Here at the GWCT, our Advisory team recommend avoiding grass cutting regimes between March and mid-July to help protect the nests of farmland birds such as grey partridge and skylark. While few of us will be lucky enough to have them nesting in our garden, there are surprisingly wide range of British birds that nest on the ground, and that ought to be considered before cutting hay or mowing hedgerow tracks.

Consider extending the ‘no mow’ mentality to your hedges too, cutting these across a three-year cycle to allow native flowering bushes such as blackthorn and hawthorn to shine. These early flowers are magnets for tiny solitary bees like mining bees and furrow bees.

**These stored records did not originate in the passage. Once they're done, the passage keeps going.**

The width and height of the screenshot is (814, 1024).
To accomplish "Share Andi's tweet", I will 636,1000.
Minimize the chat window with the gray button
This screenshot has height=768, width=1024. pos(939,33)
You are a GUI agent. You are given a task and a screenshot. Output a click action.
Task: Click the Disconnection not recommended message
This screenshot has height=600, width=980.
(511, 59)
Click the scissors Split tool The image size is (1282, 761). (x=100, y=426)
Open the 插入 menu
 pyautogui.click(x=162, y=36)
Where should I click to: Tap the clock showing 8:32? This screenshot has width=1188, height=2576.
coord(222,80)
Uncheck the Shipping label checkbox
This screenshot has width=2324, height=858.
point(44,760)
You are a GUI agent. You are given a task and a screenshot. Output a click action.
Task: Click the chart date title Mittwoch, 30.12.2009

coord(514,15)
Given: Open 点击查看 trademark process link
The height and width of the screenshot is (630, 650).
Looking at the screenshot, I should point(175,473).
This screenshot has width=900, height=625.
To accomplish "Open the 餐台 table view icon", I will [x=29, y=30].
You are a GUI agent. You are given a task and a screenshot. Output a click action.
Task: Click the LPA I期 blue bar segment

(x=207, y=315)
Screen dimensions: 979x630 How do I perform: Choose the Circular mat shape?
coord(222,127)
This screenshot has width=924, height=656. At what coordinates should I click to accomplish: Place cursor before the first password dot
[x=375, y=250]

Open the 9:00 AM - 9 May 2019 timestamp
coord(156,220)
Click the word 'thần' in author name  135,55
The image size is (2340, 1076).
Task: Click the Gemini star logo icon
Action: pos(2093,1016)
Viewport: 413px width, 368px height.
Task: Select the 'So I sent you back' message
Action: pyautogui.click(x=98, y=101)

It is possible to manage habitats in a sympathetic way and it still look purposeful. No Mow May is not about just tolerating messy areas, but allowing nature to create its own beautiful, diverse habitats that we can enjoy. No matter how big or small our gardens, the vast majority of us have something we can offer to our native plants and their pollinators. Rotating where you cut can create a hugely diverse sward of grass and flowers with areas for butterflies to bask in the sun and places for bumblebees to nest. So put your feet up and let the magic of nature flourish right in front of you!

Further resources

Wild bee ID guides:

The value of honeybee pollination and other pollinators:

BEESPOKE project resources on pollinator reliant crops:


No Mow May

at 10:18 on 15/05/2024 by Tim Huggins

A very well put together piece. Thank you. A couple of observations. Some species do well on short awards, which have naturally been provided by rabbits and other grazers. I note that pied wagtails and starlings avoid long grass when foraging. Long grass areas are often dominated by docks, thistles, nettles and coarse grasses like cocks foot and yellow oat grass. The answer I apply is ‘some mow May’ cutting paths through lawn areas and selectively mowing coarse areas, and removing cuttings to reduce fertility.

No mow May

at 19:55 on 14/05/2024 by Brenda Reeve

I normally don’t mow my lawn at all until mid May because I have Spring flowers in it and I let them die down. As it is No Mow May I have not done its first cut yet. I am sure the neighbours hate it but the insects and our cats love it.

No Mow May

at 18:19 on 14/05/2024 by Simon Kibble

Having read the article which I found to very thought provoking in making changes to the standards norm of manicured lawns as is the case across the country covering an acreage I wouldn't like to take a guess at . Ei would like to think if even a square meter of lawn was left to go as described thar it would be better than nothing. Also the role of pollinators is far wider than the bees mentioned and clearly a mostly forgotten pollinator group are our moths which because of their nocturnal activities are rarely seen and by far overlooked. They suffer terribly with the treatment hedgerows get when mechanically flailed destroying both habitat eggs & pupae and therefore potential caterpillars all key parts of the Birdlife food chain. I recall as a child the bug life inc moths that came into the house on a warm evening attracted by the light was a mass . This sadly I'd no longer the case. All out effort is in my opinion required to help prevent further losses of all our beneficial bees bugs and moths.

No Mow May

at 11:46 on 14/05/2024 by WBW

Excellent article Jayna Something we can all do ,and hopefully make a difference to our struggling bee population.